Last month, public sector scientists were alarmed when a nonprofit group opposed to GM products filed a flurry of freedom of information (FOIA) requests with at least four U.S. universities. According to a report in Science, the FOIA requests asked administrators to turn over any correspondence between a dozen academic researchers and a handful of agricultural companies, trade groups, and PR firms.
Gary Ruskin, executive director of U.S. Right to Know (US-RTK), told Science that his organization is interested in documenting the links between universities and business, and that the requests are designed to promote transparency in a controversial research arena. But some public sector researchers worry they will also have a chilling effect on academic freedom. “Your first inclination is to stop talking about the subject,” Alison Van Eenennaam of UC-Davis told Science. “But that’s what they want. And I don’t want to be intimidated.” Other scientists are awaiting legal advice on how to respond to the requests. Kevin Folta, chair of the University of Florida’s horticulture department, wants to respond, but he worries that opponents will pull out a sentence from one of hundreds of emails and use it against him. “They are not investigating specific impropriety, they are looking for something to cause harm to reputations of public scientists,” Folta wrote on his blog. “It is a taxpayer-funded fishing trip for a ‘gotcha’, nothing more.” Science writer Keith Kloor wrote that the tactic of using FOIA is familiar in another controversial area, climate science, where researchers have faced an avalanche of document requests from climate change skeptics.
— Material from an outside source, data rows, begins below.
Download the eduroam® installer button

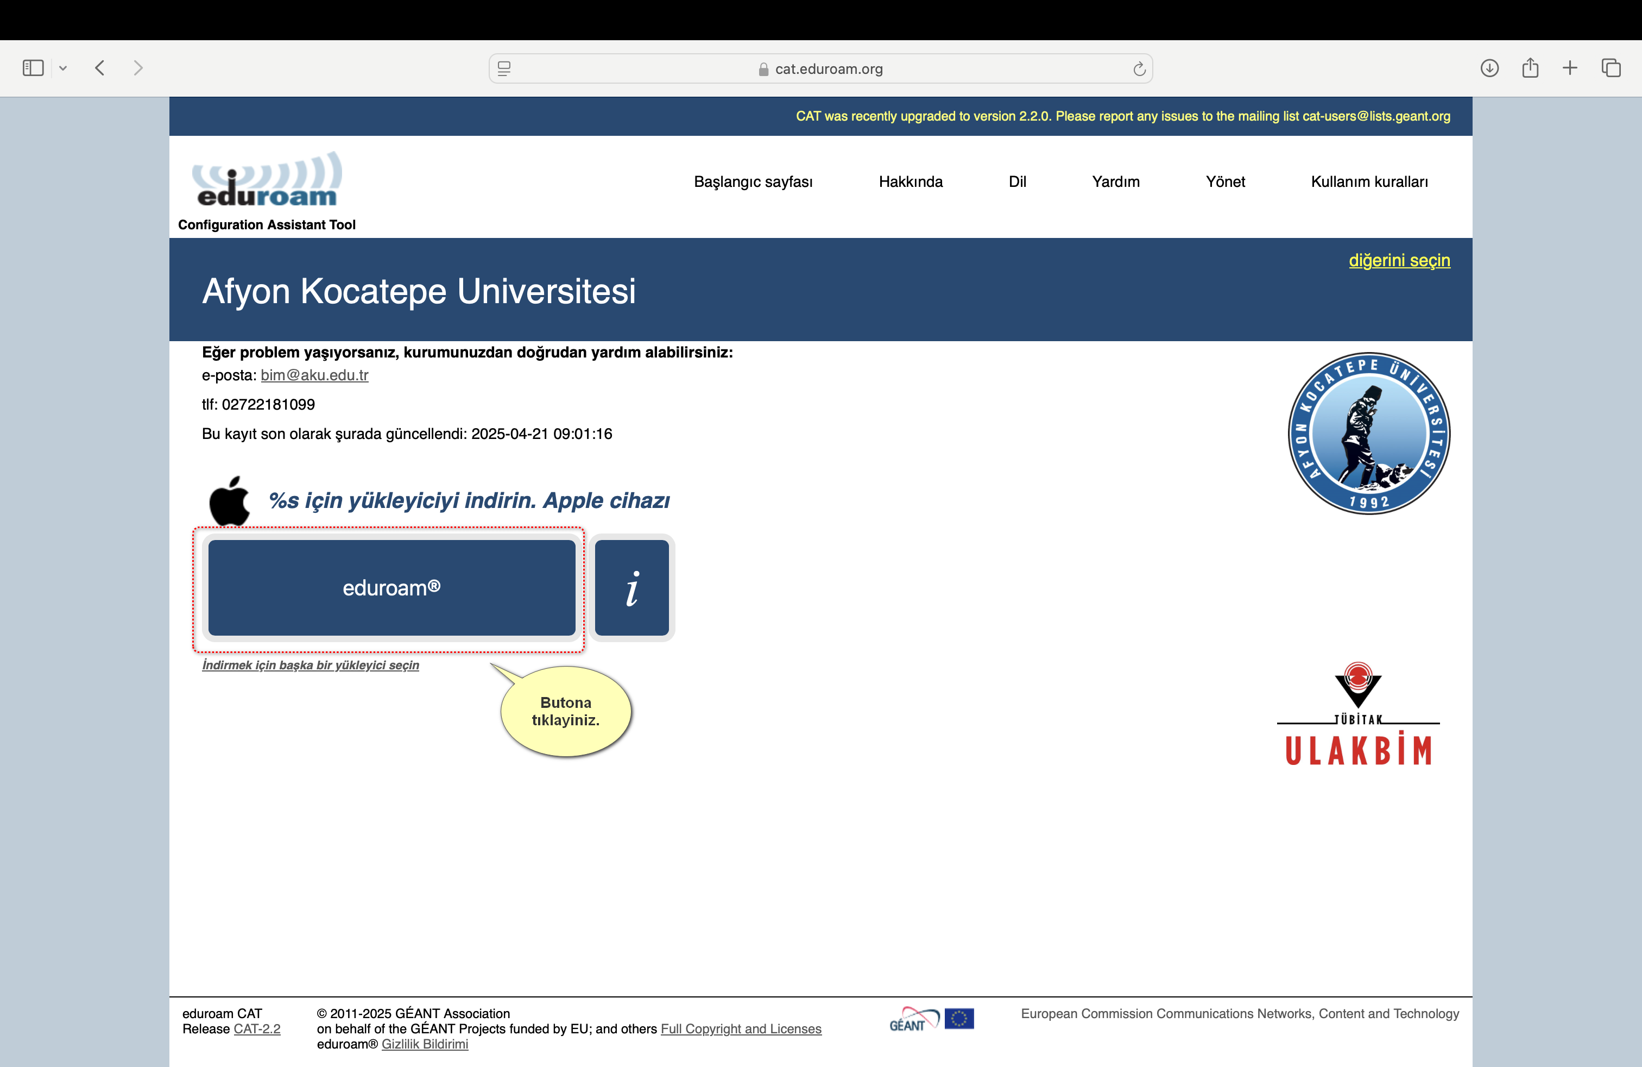pyautogui.click(x=391, y=587)
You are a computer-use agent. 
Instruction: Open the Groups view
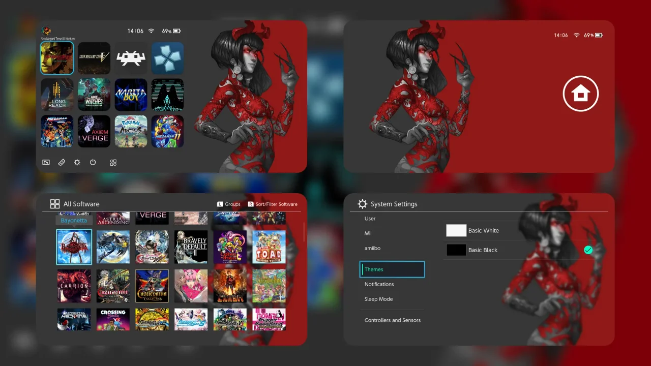[228, 204]
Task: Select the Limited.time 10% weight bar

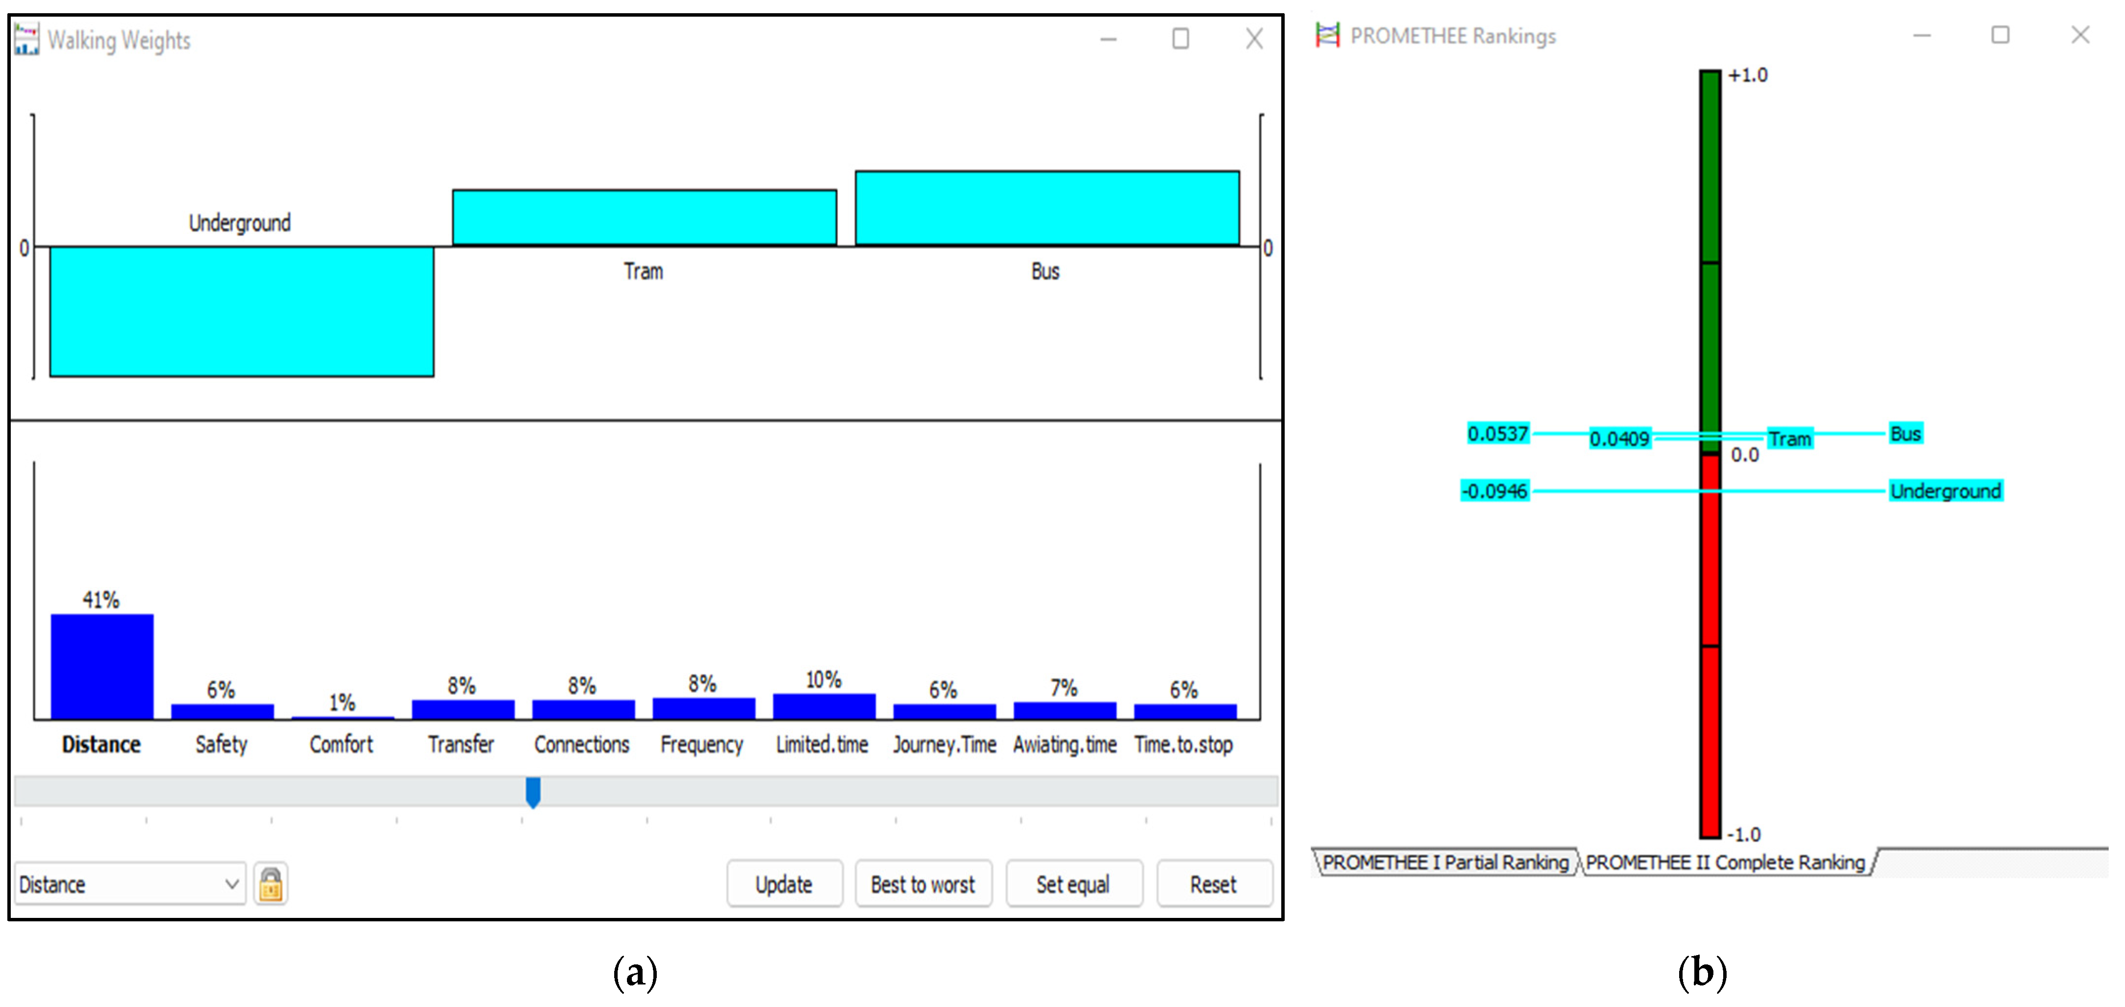Action: (x=823, y=706)
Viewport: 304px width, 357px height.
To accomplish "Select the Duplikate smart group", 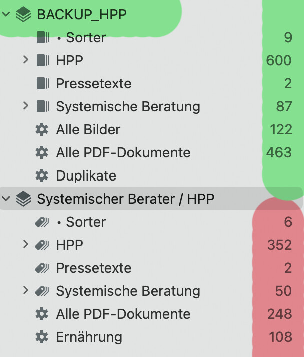I will pyautogui.click(x=86, y=176).
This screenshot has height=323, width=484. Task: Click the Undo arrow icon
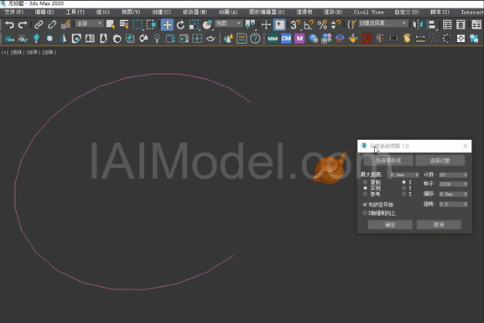point(9,24)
One of the strongest criticisms of the FOIA requests came from a group that many hope will become a strong ally of public ag biotech. Just days after the news broke, the Union of Concerned Scientists published an opinion titled “No Scientist Should Face Harassment. Period.” “The push and pull of the scientific process and research deliberations should be exempt from disclosure,” wrote Gretchen Goldman of the Center for Science and Democracy. “Science is an iterative process and researchers should be free to discuss, challenge, and develop ideas with a certain level of privacy.”